The MESSENGER spacecraft around Mercury is sending back awesome photos of never-before-seen parts of that planet. 

SpaceX has made of bunch of ripples with an announcement they want to build a big super rocket to launch something like 58 tons to low earth orbit.  Unfortunately, every article I see about this reads exactly like a press release.  I’m all for SpaceX, and I wish them well.  I just wish there was a bit more skepticism out there about their claims for cost to orbit and such.  I’m taking a wait-and-see attitude. 

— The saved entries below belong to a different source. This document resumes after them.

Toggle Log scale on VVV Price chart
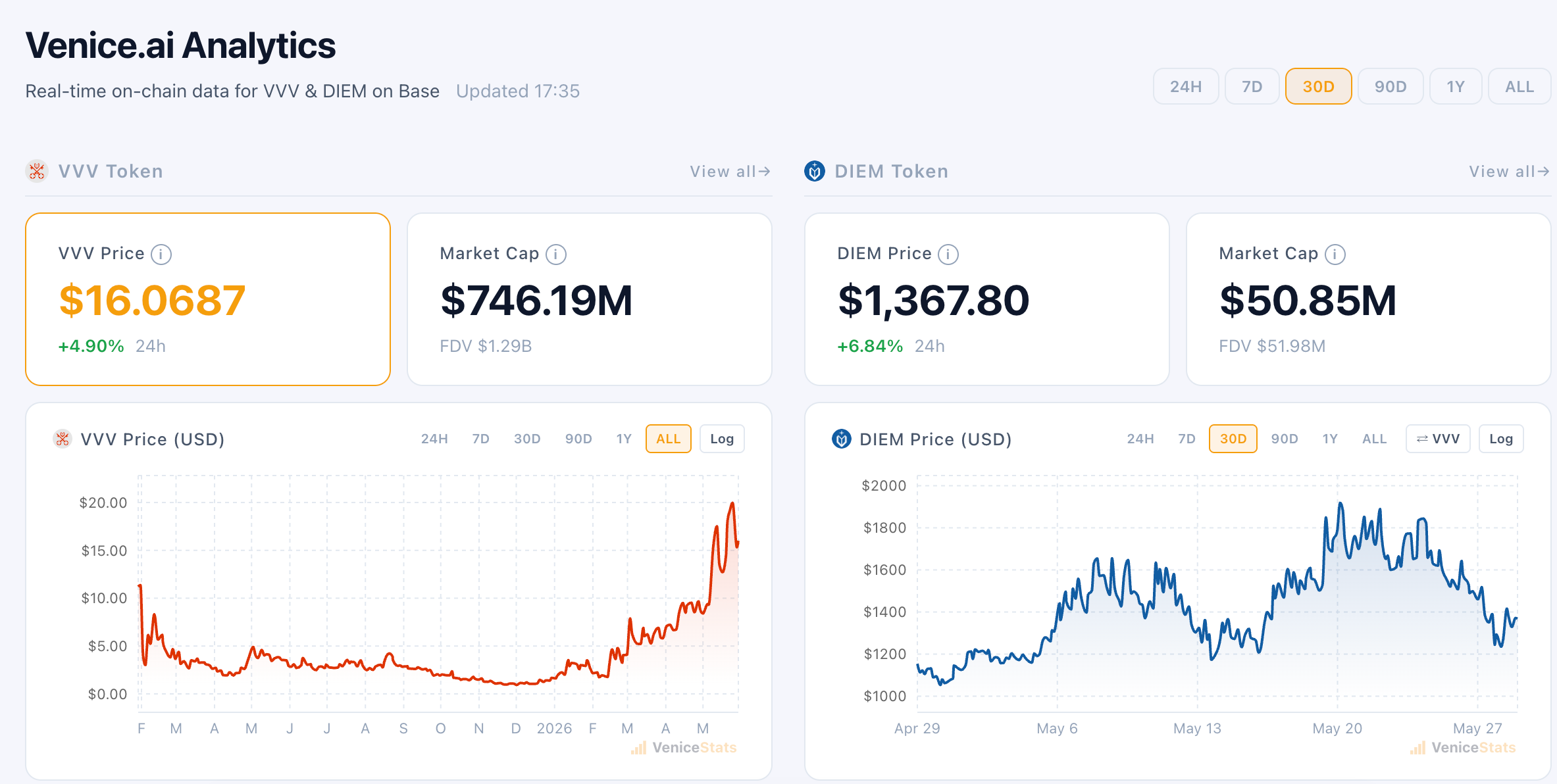 coord(722,439)
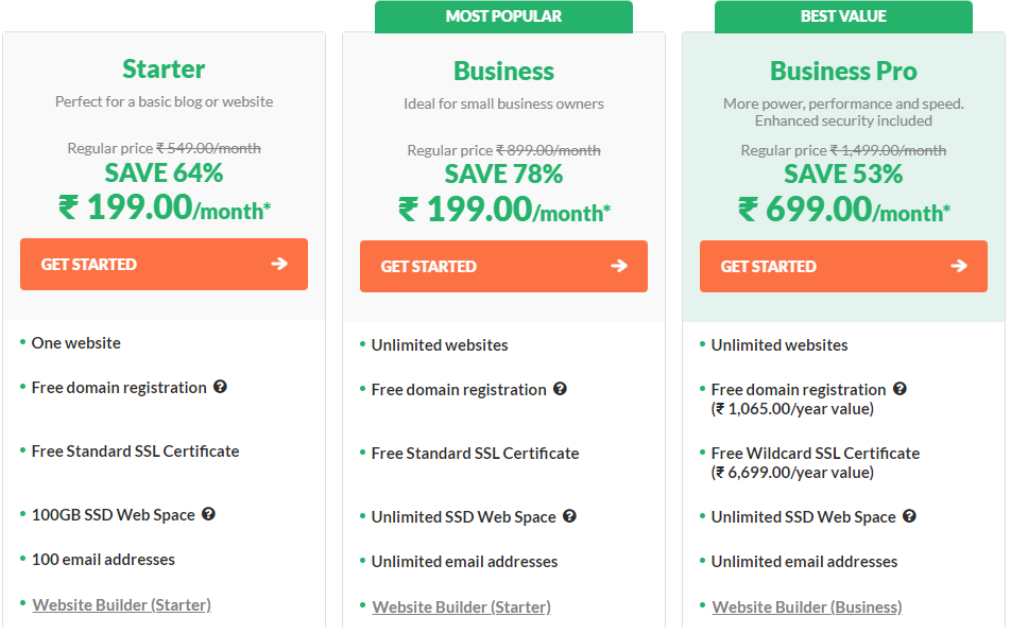Image resolution: width=1025 pixels, height=628 pixels.
Task: Click arrow icon on Business Pro Get Started button
Action: pyautogui.click(x=960, y=266)
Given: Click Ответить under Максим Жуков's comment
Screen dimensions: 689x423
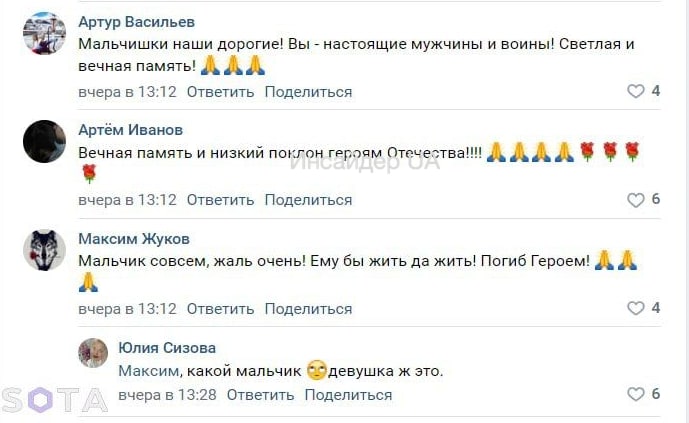Looking at the screenshot, I should coord(220,308).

Not much new from the rovers on Mars.  Spirit is still silent, and I think might be gone for good, while Opportunity continues to drive merrily along on the other side of the red planet.  She’s already passed 17 miles, and is years and years past her expiration date. 

The Dawn spacecraft is due to arrive at the asteroid Vesta this July.  I really like this mission, because it’s doing something no spacecraft has done.  It’s going to arrive at Vesta and go into orbit around that.  Then, after it’s spent about a year there, it will fire up it’s ion engine again, and head off to visit another asteroid, Ceres.  Ceres is the largest asteroid in the asteroid belt, and is so large it’s gravity has smooshed it into a perfect sphere, like a planet.  Dawn will spend another year there doing science.  Two asteroids, one spacecraft, lots of science.  What’s not to love?

If there is anything you can think of you’d like to ask about, please do below.  Thanks!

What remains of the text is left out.